━━━━━ RECORDS FOR THE EXERCISE

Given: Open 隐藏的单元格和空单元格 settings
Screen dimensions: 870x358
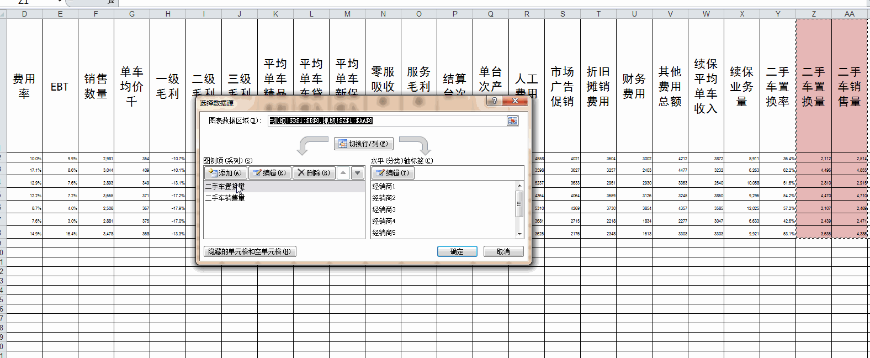Looking at the screenshot, I should (250, 251).
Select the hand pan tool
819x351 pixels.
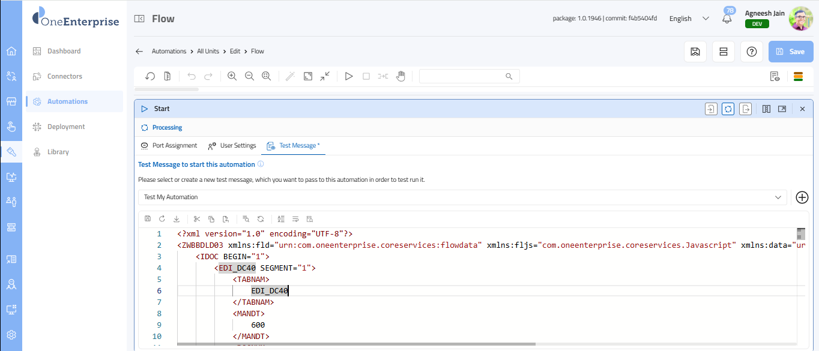(400, 76)
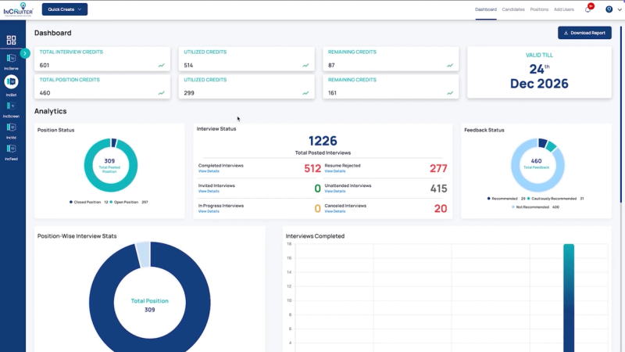Click the Download Report button
This screenshot has width=625, height=352.
[x=584, y=33]
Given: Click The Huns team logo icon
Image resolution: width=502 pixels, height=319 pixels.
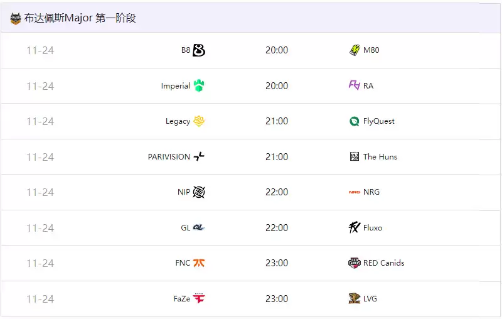Looking at the screenshot, I should click(x=355, y=156).
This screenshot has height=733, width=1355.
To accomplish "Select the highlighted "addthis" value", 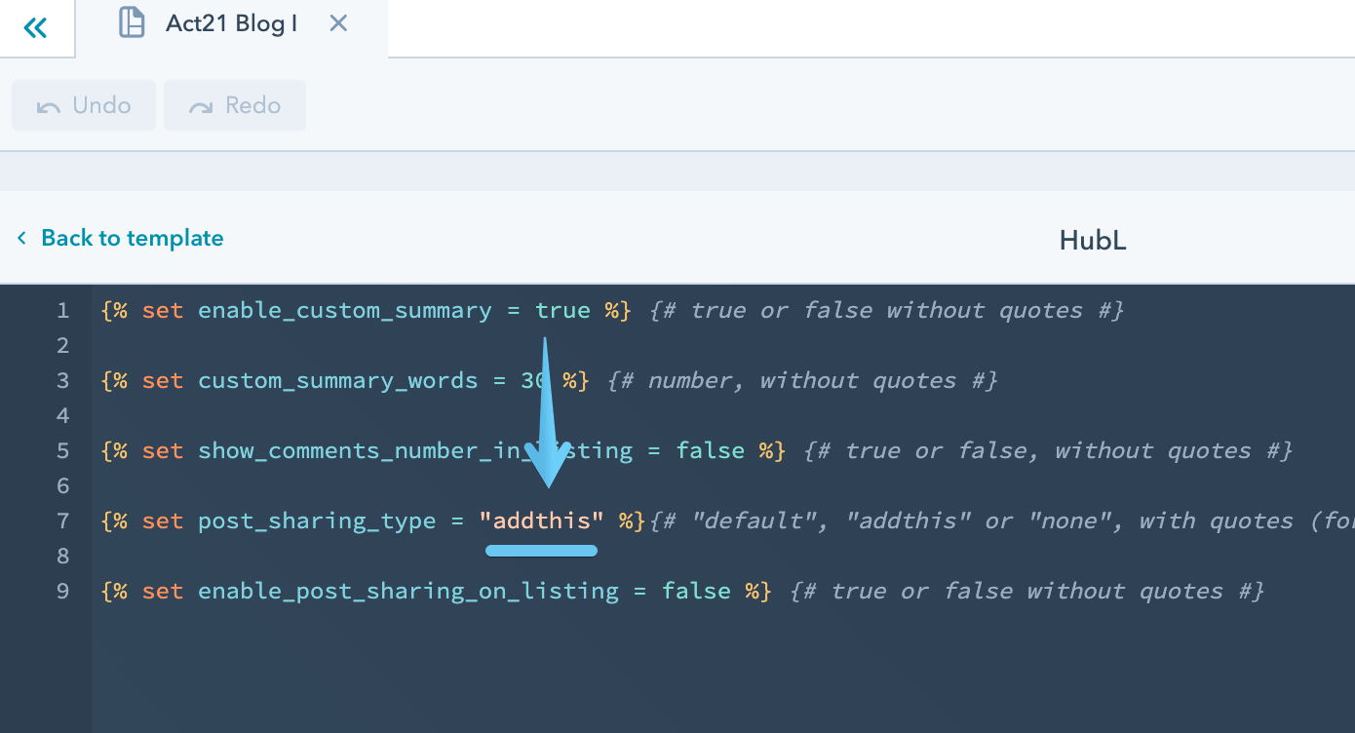I will click(x=541, y=521).
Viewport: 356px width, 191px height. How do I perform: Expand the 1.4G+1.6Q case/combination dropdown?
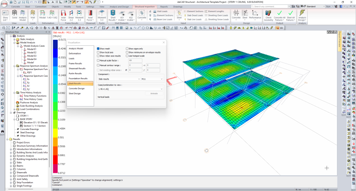130,89
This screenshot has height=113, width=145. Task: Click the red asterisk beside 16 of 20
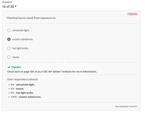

━━━━━━━━━━

TASK STATEMENT: Which lines in the data above contain "Given"? Show each one.

RESPONSE TO THE TASK:
Given: Open 隐藏的单元格和空单元格 settings
Given: Click The Huns team logo icon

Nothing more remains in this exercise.